Fazia tempo que eu não saía de casa. Pelo menos, não para socializar, só o leva-e-busca filha na escola, supermercado, as infinitas sessões de fisioterapia e consultas médicas de um primeiro trimestre que se encerrou adoentado. Sair naquele domingo também não era o ideal. A casa estava particularmente suja, havia uma montanha de roupas lavadas para dobrar e guardar, uma montanha ainda maior de trabalhos para a semana seguinte que eu bem que poderia adiantar. Mas não. Escolhi um vestido florido, entrei no carro da Camila e atravessei Porto Alegre debaixo do calor que abafava aquele final de março.

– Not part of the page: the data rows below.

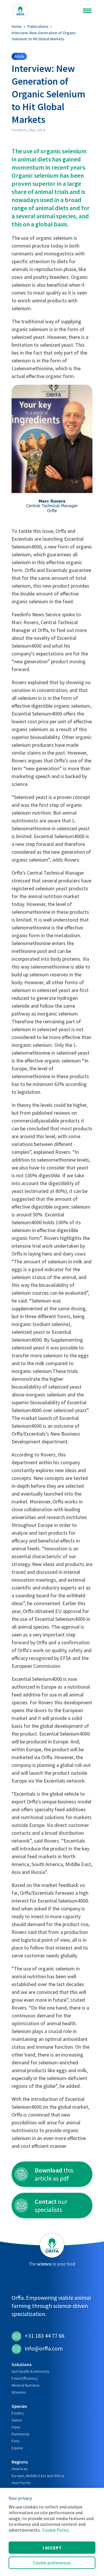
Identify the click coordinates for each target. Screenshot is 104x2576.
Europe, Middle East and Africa (38, 2475)
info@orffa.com (44, 2348)
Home (17, 26)
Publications (38, 26)
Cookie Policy (55, 2530)
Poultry (18, 2413)
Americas (20, 2468)
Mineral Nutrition (26, 2385)
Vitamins (19, 2392)
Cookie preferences (52, 2563)
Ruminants (20, 2434)
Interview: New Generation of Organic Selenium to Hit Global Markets (44, 35)
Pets (16, 2441)
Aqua (16, 2427)
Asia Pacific (21, 2482)
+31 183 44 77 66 (44, 2335)
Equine (17, 2447)
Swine (17, 2420)
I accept (52, 2547)
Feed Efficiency (25, 2378)
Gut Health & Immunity (30, 2371)
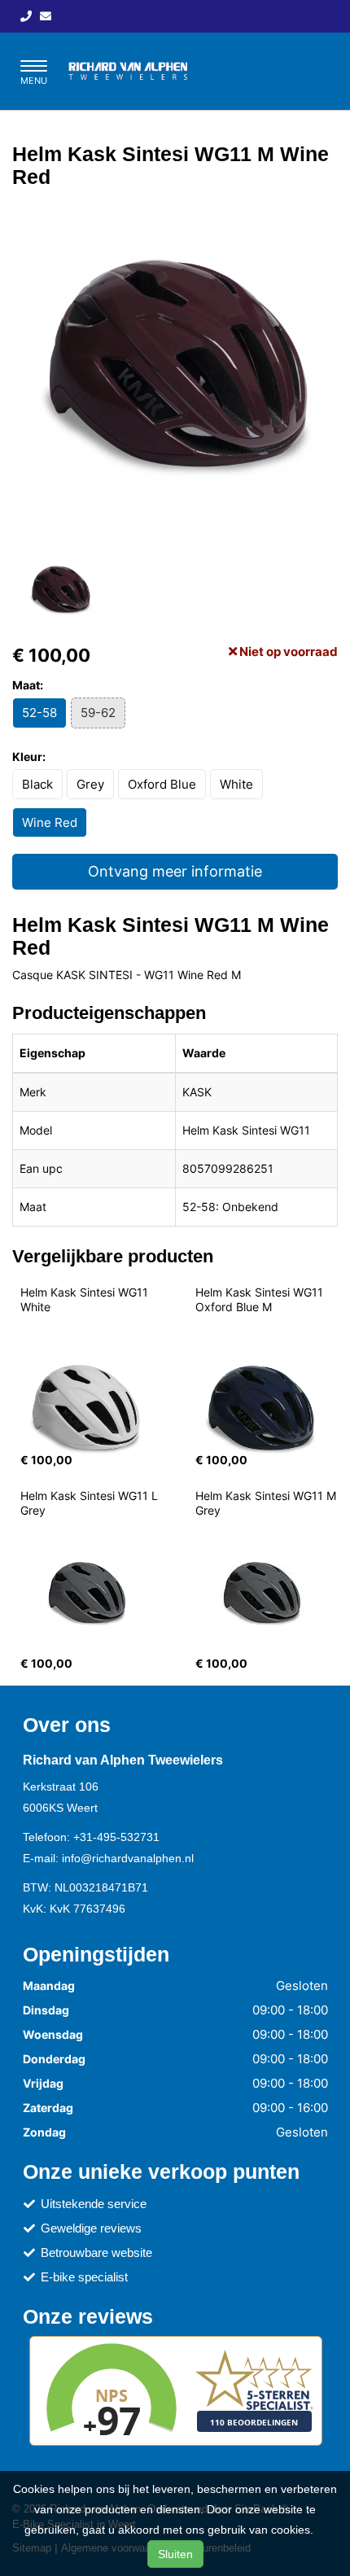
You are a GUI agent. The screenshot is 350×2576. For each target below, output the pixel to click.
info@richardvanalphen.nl (128, 1858)
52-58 (39, 712)
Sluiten (175, 2554)
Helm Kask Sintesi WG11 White (87, 1299)
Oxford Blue (162, 784)
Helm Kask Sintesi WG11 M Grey (267, 1503)
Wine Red (49, 822)
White (236, 784)
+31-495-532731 (116, 1836)
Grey (90, 784)
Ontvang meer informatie (175, 871)
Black (37, 784)
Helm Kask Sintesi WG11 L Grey (90, 1503)
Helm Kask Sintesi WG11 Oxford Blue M (260, 1299)
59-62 (98, 712)
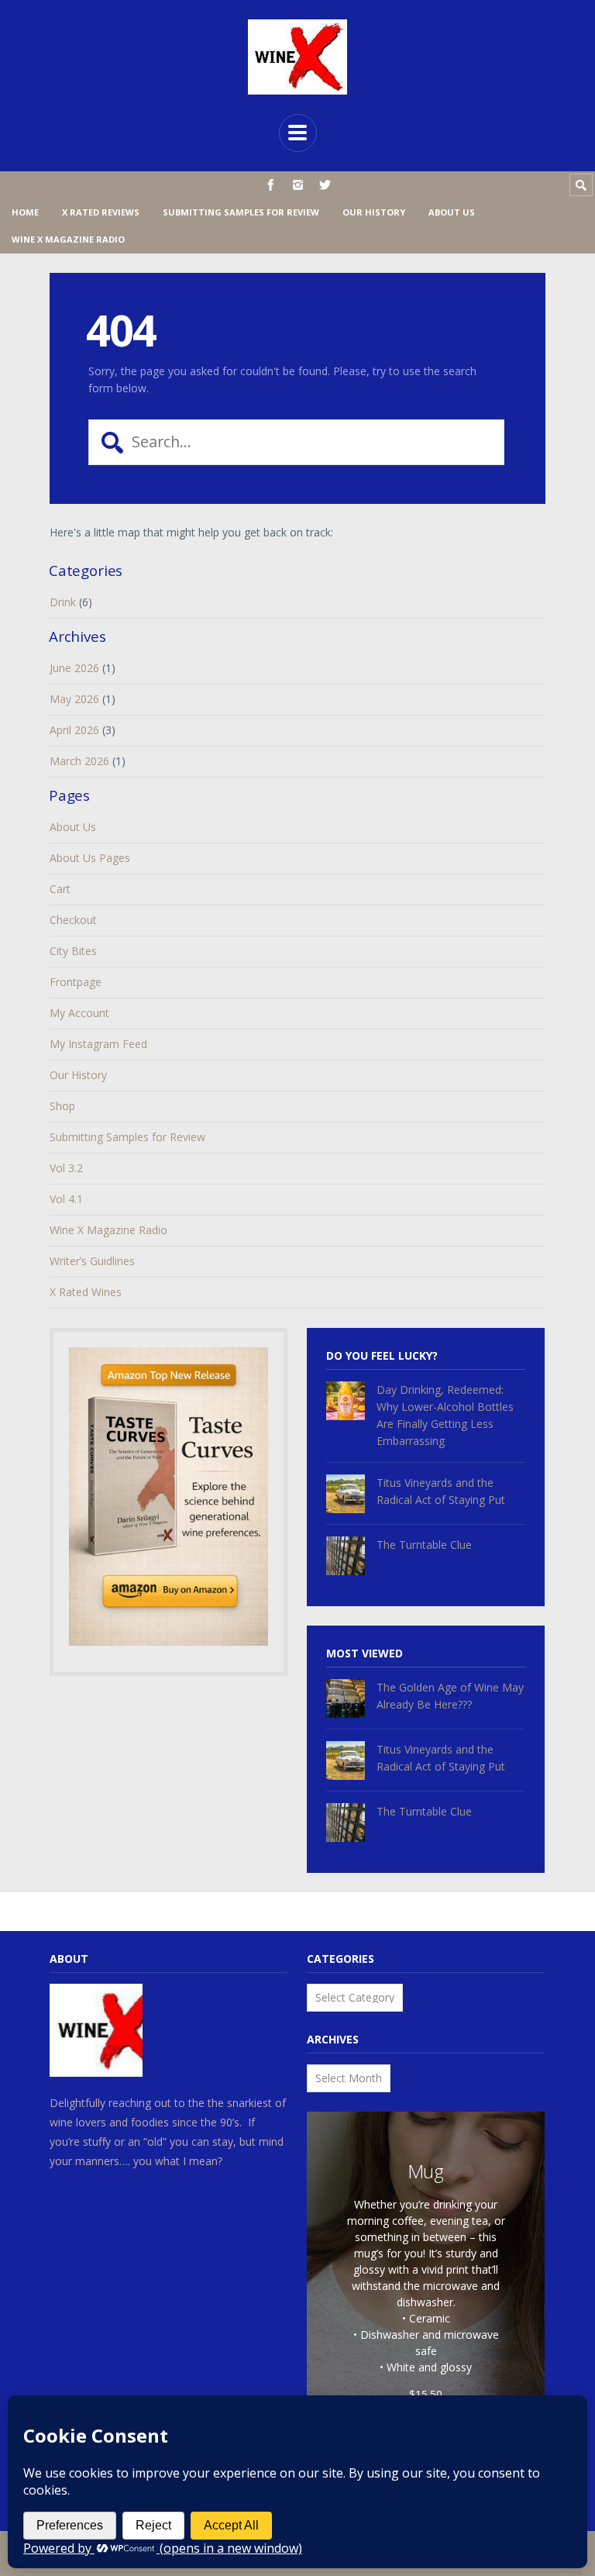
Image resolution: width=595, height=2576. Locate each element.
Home (25, 212)
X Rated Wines (86, 1292)
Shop (62, 1105)
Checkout (73, 919)
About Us (451, 212)
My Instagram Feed (98, 1043)
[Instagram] (297, 184)
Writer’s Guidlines (92, 1261)
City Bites (73, 950)
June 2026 (74, 667)
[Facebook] (270, 184)
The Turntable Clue (424, 1544)
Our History (373, 212)
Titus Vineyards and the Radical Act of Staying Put (441, 1491)
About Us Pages (90, 857)
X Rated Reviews (100, 212)
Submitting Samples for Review (241, 212)
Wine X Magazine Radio (68, 239)
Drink (63, 602)
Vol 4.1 (66, 1198)
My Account (79, 1012)
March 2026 (79, 760)
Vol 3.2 (66, 1167)
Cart (60, 888)
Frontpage (75, 981)
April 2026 (74, 729)
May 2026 (74, 698)
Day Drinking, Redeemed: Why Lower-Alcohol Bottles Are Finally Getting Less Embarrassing (445, 1415)
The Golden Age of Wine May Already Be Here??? (450, 1696)
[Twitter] (325, 184)
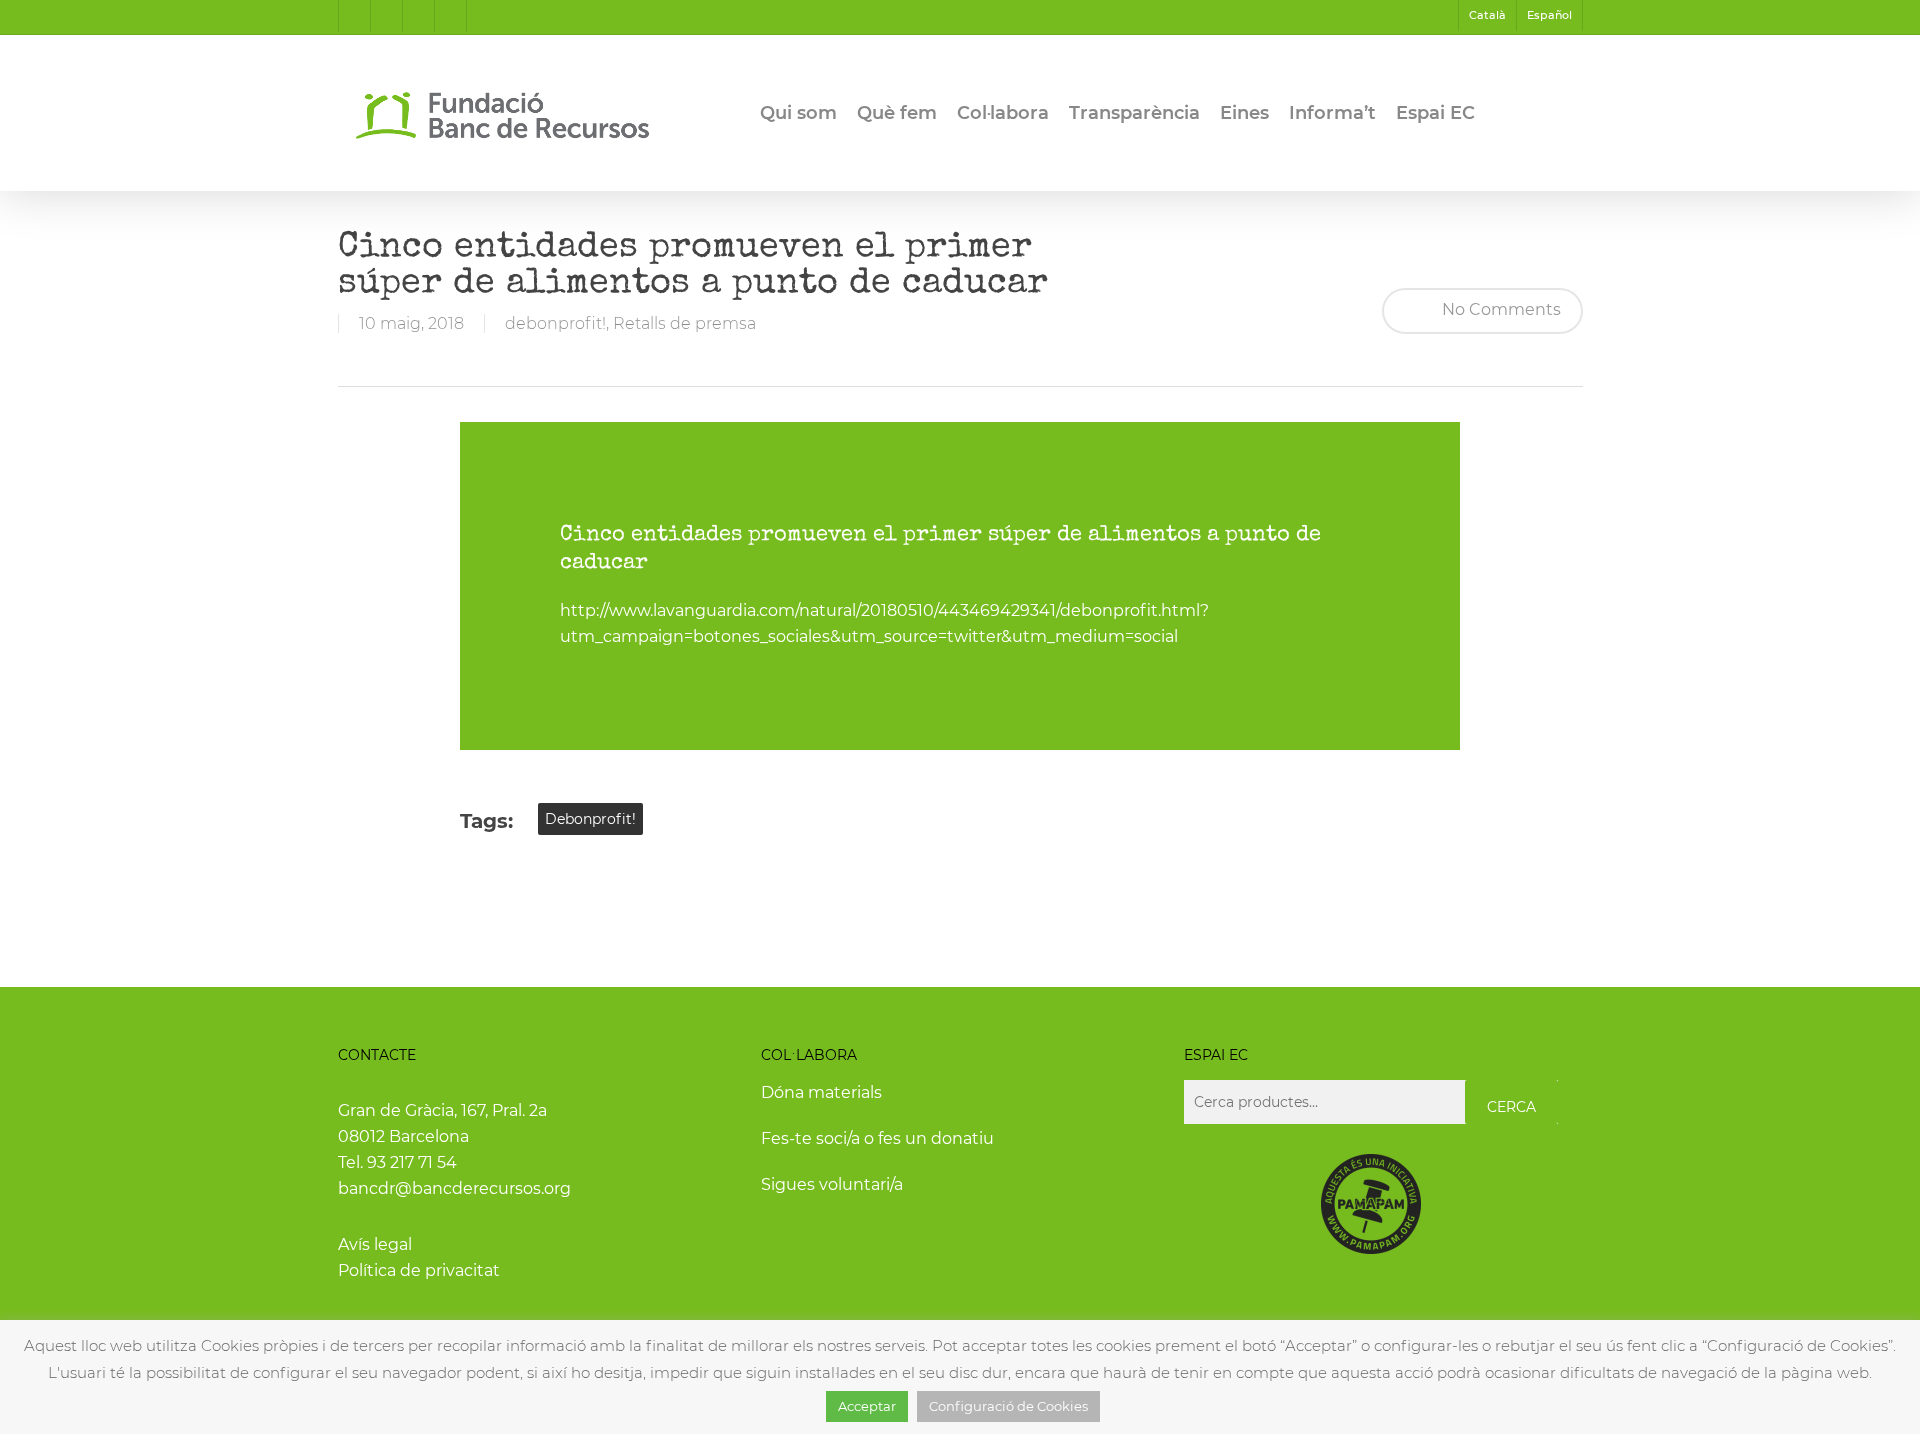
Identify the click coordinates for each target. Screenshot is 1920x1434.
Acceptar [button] (867, 1406)
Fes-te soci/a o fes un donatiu (877, 1138)
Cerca (1511, 1107)
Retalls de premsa (684, 323)
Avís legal (375, 1244)
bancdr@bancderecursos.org (454, 1188)
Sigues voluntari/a (832, 1184)
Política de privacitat (419, 1270)
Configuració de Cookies (1008, 1406)
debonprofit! (555, 323)
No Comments (1499, 309)
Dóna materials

Tudo para não perder o primeiro encontro pós-férias do Clube da Palavra Mágica.
O Clube da Palavra Mágica surgiu há coisa de meio ano. Ideia da Ana para manter o contato com as colegas do curso de Formação de Escritores após o término das aulas (e agora com as agregadas muito bem-vindas que não param de chegar). A cada mês, uma escolhe o livro que vamos ler e o café onde ele será comentado. Já analisamos muito seriamente As maravilhas, gostamos do plot mas não da escrita de A vida invisível de Addie LaRue, ranqueamos os contos de Antes do baile verde, tivemos opiniões bastante divergentes sobre A quarta asa, nos identificamos um tanto com A mulher de dois esqueletos. Em abril será a vez de Fazes-me falta, nossa primeira leitura que — acabei de me dar conta — não começa com a letra A. Um marco na nossa curta história.
São coisas engraçadas os clubes de leitura. Em Como ficar sozinho (2002), o romancista e ensaísta Jonathan Franzen conta que por muito tempo desconfiou deles, pois achava que encaravam a literatura como um vegetal de gosto ruim que só se consegue engolir acompanhado de uma colherada de interação social. Passou a rever seus conceitos após a ascensão da cultura dos eletrônicos, descrita por ele como uma maré que subiu demais e transformou escritores e leitores (para não dizer as pessoas em geral) em ilhas cada vez mais isoladas.
Franzen fala muito em solidão quando fala em leitura, chegando a dizer que a leitura se alimenta dela para depois acentuá-la. Acho que entendo. A leitura é uma prática essencialmente individual e que implica certo isolamento, seja o isolamento momentâneo de escolher passar parte do dia sozinha com um livro, seja o isolamento por vezes esmagador que vem de dentro e te conduz aos livros em primeiro lugar.
Após dedicar anos de sua carreira a investigar o porquê as pessoas leem romances “sérios”, a antropóloga Shirley Brice Heath chegou à conclusão de que existem três tipos de leitores: os que leem por status, os que adquiriram o hábito de ler quando crianças graças ao exemplo familiar e depois encontraram outras pessoas para compartilhar esse interesse, e aqueles que leem porque precisam. Porque não têm escolha. Porque é na leitura que eles se comunicam, se conectam, ganham e dão sentido. São os chamados leitores persistentes.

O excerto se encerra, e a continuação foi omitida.